There is nothing more refreshing than holding a new issue of the Economist, flipping thru the pages, let the the freshly printed words overwhelm my senses, and in excitement, dislodging their subscription cards to celebrate its arrival.
"Hallelujah!!!" This magazine is blessed, I tell you. I bet you even God read the Economist devoutly.
I would first run thru the pages and deciding which delicious article I should read first. Most likely it is in the US or Asia Section.
I often start reading as soon as I took it out of the mail box, as I sometimes forget to close my mail box.
I take it to my bed, bathroom, and even when brushing my teeth. My favorite section at teeth-brushing session is a table listing the trade, exchange rate, budget balances and interest rates at the last page of the issue. I would run thru the stats of the various countries and compare them with China. ( China kicks ass!)
Soon, I finished reading all the articles I am interested in. And it is still Friday! Damnit!
So I would try to read the rest of articles, though some articles about British politics are quite incomprehensible.

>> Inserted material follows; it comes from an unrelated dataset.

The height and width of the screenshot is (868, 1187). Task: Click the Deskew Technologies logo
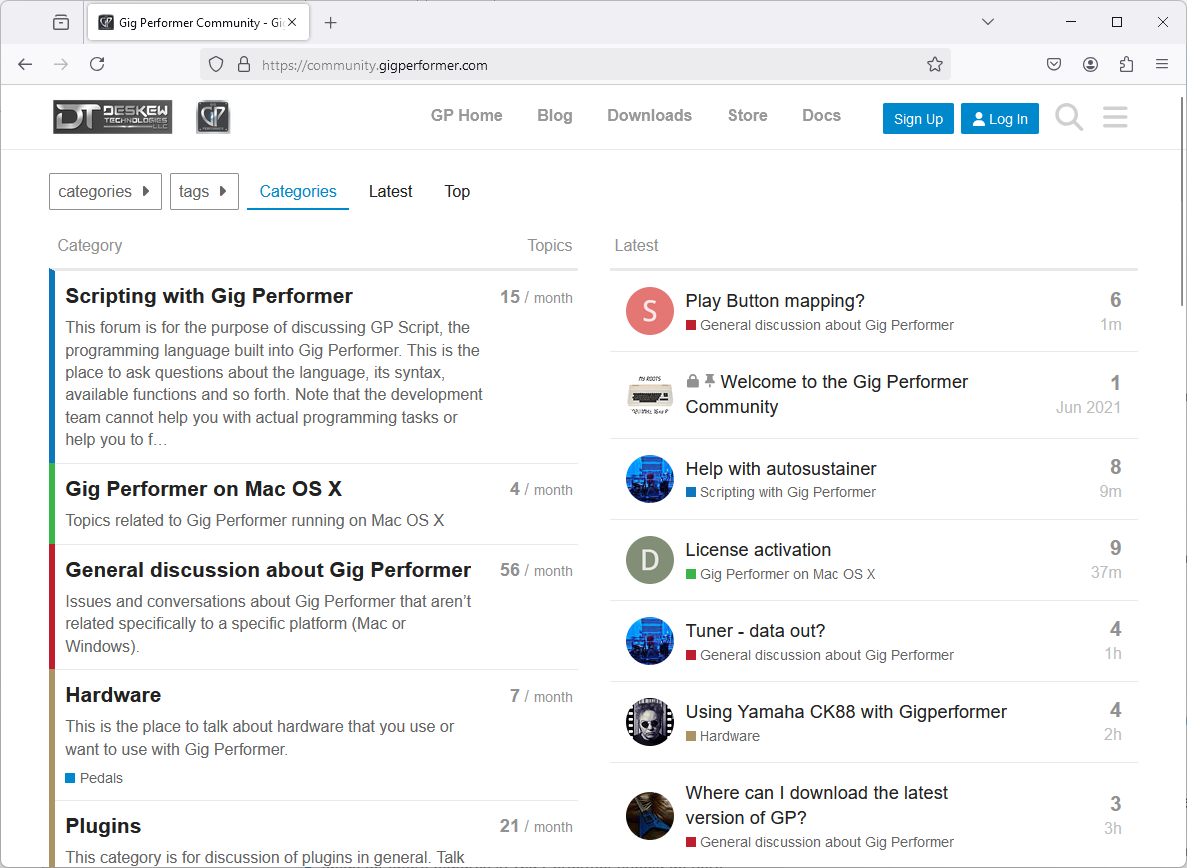tap(112, 117)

I would rather read the classified ads, which are more interesting than you think. Job offerings are pretty good read, the meat being the job descriptions; legal tenders are the most fun part: they come from most random countries on most random projects.
As days goes by, the pages got wrinkled and messy, as the magazine is not made of the most durable material and and is most sensitive to water. Sometimes the middle pages fall off easily.
After I am done,( I would read the obituary as the final ceremonial piece to the death of this short-lived issue), I will dump it in the living room to educate my roommates (if they care).